Monday, August 13, 2012

SIA brings the tragedies of war to life

SIA brings the tragedies of war to life

30 March 2012 No Comments


By Anya Wassenberg

SIA
Starring Jajube Mandiela, Brendan McMurtry-Howlett and Thomas Olajide
Directed by Nina Lee Aquino
Continues to April 15 at Factory Theatre

The lost, discarded air of the Buduburam Liberian Refugee Camp in Ghana is captured in a spare set littered with discarded bottles, a partial wall of plastic bottles, one single chair and a few tires stacked on each other. The lost and conflicted lives of its inhabitants are fleshed out in a clever script and strong performances from the three actors in this interesting and revealing play.

Brendan McMurty-Howlett is Nicholas Summers, a young and reckless Canadian on the last day of his trip to save Africa. After a final drunken celebration, he’s at first puzzled, then horrified as it dawns on him that his friend Saa Abraham (Thomas Olajide) is securing him to a chair and won’t let him leave.

He knew of Abraham’s past as a child soldier under a former rebel known as “The Butcher” (a monster reminiscent of the currently infamous LRA leader Joseph Kony), who’s on trial at The Hague. It’s that trial Abraham is looking to derail by kidnapping a white man – for reasons that only become clear over the course of the play. Sure enough, the kidnapping of a North American brings the press and military intervention, although things don’t seem to be going according to plan.

The complexities of the situation are revealed bit by bit in a script that’s well paced and blends humour in the first half then gradually ramps up  tensions. Two story lines unfold with Abraham in the middle of both, one with Nicholas and another with his younger sister Sia. They intersect only at the end, when the meaning of Abraham’s actions become crystal clear.

It’s a talky play, with the action limited to a single location, but the words carry a weight and intensity that do justice to the stories they tell about Abraham and his sister and the terrible fate that befell their family when the fighting came to their Liberian town, leaving their father dead, Sia raped and left for dead and Abraham forced to join the soldiers. Stripped of his own humanity, he becomes just another one of the perpetrators in the end.
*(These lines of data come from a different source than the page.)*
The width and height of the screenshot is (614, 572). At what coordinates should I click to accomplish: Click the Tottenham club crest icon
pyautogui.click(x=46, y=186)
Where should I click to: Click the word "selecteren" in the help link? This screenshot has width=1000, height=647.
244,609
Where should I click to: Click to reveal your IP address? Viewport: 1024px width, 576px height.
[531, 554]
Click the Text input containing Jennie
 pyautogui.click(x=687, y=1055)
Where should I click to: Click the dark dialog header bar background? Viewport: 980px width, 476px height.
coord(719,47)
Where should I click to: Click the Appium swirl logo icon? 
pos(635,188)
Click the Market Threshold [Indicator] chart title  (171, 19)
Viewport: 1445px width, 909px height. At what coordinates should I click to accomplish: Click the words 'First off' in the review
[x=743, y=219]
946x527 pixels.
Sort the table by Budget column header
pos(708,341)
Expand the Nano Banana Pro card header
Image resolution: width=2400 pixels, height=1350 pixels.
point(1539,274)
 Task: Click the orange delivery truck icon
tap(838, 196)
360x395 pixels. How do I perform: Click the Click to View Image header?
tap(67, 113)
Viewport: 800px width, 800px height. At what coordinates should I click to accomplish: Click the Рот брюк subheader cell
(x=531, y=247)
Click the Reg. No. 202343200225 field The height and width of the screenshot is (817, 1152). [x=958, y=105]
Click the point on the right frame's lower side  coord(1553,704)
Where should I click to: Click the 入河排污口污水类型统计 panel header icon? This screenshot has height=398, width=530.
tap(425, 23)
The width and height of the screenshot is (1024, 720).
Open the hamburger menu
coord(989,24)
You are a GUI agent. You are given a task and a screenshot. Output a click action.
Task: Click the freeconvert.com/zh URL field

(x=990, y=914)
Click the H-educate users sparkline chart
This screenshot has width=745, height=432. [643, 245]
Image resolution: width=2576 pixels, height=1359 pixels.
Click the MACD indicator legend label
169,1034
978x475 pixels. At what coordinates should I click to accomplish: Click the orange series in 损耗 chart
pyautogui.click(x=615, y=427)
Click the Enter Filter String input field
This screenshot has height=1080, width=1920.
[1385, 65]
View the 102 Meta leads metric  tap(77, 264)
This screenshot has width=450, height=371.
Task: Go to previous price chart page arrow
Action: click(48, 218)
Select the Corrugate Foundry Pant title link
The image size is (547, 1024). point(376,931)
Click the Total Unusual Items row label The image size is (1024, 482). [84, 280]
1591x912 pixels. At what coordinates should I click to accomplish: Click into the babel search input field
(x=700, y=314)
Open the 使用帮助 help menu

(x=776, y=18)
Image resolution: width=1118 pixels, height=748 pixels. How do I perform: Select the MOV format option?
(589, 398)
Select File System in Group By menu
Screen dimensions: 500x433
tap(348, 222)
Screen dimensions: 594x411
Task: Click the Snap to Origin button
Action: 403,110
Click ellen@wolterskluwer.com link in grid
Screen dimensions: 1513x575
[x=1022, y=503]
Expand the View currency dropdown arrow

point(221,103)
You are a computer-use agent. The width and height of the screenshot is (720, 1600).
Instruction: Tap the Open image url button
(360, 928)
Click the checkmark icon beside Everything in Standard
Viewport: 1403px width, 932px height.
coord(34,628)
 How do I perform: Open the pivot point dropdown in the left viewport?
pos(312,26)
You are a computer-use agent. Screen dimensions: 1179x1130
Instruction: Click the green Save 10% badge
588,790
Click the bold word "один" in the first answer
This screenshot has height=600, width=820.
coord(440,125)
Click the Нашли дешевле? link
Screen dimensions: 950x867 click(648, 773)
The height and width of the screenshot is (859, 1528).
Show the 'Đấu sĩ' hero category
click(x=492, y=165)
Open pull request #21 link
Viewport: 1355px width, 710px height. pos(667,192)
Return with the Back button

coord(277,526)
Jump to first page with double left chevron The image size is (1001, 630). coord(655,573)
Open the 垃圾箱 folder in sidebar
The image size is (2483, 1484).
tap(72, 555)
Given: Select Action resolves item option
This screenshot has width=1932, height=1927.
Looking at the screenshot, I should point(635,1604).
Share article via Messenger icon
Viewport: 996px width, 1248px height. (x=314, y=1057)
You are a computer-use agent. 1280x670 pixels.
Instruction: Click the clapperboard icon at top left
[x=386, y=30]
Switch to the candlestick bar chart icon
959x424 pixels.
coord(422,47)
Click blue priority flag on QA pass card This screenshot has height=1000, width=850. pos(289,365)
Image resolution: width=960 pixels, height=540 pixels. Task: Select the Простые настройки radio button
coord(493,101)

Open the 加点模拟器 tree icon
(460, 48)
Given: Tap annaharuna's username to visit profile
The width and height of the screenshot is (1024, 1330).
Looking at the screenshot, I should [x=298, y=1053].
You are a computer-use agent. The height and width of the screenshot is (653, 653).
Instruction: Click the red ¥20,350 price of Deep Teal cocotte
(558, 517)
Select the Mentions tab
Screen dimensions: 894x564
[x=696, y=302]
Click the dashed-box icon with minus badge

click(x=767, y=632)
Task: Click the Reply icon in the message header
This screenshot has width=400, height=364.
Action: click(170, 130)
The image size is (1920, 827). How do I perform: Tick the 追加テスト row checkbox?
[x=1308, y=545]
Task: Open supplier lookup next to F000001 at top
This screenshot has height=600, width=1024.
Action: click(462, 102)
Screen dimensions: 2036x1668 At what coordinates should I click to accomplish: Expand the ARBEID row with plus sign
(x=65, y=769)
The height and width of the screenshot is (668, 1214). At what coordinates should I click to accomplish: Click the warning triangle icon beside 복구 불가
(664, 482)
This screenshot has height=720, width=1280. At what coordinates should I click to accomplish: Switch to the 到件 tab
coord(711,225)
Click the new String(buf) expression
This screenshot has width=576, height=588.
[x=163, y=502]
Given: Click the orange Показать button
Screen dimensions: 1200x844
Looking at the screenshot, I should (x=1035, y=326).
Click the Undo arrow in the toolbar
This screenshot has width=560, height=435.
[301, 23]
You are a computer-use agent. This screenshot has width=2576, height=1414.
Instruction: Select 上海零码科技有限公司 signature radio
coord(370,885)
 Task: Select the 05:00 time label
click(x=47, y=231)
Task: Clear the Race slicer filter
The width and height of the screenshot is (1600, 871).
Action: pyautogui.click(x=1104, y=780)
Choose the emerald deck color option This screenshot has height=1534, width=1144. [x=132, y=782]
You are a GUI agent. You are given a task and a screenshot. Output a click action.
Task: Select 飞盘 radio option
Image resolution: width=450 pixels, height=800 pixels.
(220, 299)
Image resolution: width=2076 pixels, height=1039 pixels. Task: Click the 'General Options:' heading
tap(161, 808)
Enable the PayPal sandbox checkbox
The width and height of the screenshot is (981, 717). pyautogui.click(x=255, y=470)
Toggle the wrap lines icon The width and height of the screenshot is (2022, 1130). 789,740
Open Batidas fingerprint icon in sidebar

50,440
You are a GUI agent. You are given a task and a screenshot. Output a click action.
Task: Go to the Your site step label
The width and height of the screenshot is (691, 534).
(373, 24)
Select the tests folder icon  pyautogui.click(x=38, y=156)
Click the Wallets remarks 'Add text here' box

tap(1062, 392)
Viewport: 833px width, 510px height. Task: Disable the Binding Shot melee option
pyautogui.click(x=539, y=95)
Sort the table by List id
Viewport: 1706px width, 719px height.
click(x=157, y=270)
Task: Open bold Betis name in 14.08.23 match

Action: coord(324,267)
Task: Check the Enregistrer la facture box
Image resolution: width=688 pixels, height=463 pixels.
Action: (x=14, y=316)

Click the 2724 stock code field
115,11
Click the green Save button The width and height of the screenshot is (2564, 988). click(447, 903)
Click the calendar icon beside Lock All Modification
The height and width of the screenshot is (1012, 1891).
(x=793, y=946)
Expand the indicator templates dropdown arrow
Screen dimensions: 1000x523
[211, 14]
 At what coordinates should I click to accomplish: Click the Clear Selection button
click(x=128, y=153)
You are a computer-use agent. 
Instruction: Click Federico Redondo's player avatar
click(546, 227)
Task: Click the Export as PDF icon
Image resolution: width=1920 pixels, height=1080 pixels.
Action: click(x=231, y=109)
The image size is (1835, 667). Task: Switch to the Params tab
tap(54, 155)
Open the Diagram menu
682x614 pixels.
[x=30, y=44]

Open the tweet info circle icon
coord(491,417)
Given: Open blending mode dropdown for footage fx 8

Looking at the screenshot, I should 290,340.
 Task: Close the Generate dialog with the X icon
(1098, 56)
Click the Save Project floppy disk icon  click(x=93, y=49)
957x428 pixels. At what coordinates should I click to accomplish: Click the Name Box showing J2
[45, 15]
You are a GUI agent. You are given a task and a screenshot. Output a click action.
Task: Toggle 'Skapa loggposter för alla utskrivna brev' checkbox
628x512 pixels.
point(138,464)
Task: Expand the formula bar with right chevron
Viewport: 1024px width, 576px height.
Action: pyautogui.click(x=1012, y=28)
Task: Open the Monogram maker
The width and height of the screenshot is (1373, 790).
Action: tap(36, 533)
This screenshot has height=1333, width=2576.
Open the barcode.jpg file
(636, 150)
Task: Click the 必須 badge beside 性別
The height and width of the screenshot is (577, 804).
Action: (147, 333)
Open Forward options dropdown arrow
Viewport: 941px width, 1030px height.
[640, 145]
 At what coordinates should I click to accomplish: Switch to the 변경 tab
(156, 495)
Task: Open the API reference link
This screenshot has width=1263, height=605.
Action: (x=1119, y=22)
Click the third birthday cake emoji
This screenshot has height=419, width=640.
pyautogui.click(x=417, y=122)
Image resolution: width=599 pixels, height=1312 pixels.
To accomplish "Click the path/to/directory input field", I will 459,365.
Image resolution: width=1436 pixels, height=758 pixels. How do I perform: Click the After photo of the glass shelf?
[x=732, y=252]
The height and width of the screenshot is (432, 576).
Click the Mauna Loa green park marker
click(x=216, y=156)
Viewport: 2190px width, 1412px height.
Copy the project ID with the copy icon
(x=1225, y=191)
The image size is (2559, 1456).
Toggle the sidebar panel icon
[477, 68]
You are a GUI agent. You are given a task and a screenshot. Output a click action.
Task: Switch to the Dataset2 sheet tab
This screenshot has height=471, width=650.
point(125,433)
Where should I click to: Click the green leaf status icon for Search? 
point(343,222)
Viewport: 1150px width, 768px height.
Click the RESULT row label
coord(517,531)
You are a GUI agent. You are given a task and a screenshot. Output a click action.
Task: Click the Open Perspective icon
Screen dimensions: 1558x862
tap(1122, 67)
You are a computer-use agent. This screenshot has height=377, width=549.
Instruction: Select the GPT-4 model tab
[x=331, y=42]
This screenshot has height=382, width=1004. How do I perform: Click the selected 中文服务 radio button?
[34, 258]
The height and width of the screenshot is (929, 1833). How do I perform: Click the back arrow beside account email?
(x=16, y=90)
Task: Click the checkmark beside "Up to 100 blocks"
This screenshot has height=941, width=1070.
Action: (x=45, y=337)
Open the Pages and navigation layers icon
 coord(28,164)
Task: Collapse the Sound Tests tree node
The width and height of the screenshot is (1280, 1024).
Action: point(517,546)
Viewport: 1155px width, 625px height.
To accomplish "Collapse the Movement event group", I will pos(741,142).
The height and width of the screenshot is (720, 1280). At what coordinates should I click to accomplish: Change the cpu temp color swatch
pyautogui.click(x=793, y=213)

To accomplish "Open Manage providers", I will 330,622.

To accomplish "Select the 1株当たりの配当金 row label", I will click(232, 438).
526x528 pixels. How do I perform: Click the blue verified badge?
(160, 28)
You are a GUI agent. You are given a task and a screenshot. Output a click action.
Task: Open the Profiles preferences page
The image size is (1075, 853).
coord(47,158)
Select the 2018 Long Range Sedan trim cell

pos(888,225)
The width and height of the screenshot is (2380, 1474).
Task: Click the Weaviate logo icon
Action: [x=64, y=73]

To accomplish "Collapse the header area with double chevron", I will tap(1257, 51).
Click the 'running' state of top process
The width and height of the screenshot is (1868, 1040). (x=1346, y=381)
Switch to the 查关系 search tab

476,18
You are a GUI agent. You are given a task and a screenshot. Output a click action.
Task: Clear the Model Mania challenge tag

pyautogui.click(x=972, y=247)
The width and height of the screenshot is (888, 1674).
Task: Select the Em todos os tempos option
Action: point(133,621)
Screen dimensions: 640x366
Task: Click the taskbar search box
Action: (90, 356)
The acting is what lights up this dark story. McMurtry-Howlett does a nice job of portraying the naïve Canadian boy, raised on the do-gooders creed by his parents. He veers between disbelief, delirium and desperation, neatly portraying the combination of essential goodwill tainted by a damningly superficial understanding of the situations or what he was actually there to do. “I don’t know if I helped anybody,” he admits. Olajide’s Saa Abraham is a complex character, at once tortured by his past and yet still capable of casual cruelty. “I fought for the devil that tore my country apart,” he laments. Jajube Mandiela gives us a convincing portrait of the brash 11-year old Sia; all the more heartbreaking for her youthful courage.

SIA is a play about the tragedies of ordinary people caught up in extraordinary situations. It integrates a little history lesson on Liberia and the consequences of its bloody and decades long civil war. What I found most telling — though there was a little shuffling about during the lighter first half of the play, the audience grew completely silent and still during the latter part as it reached its climax.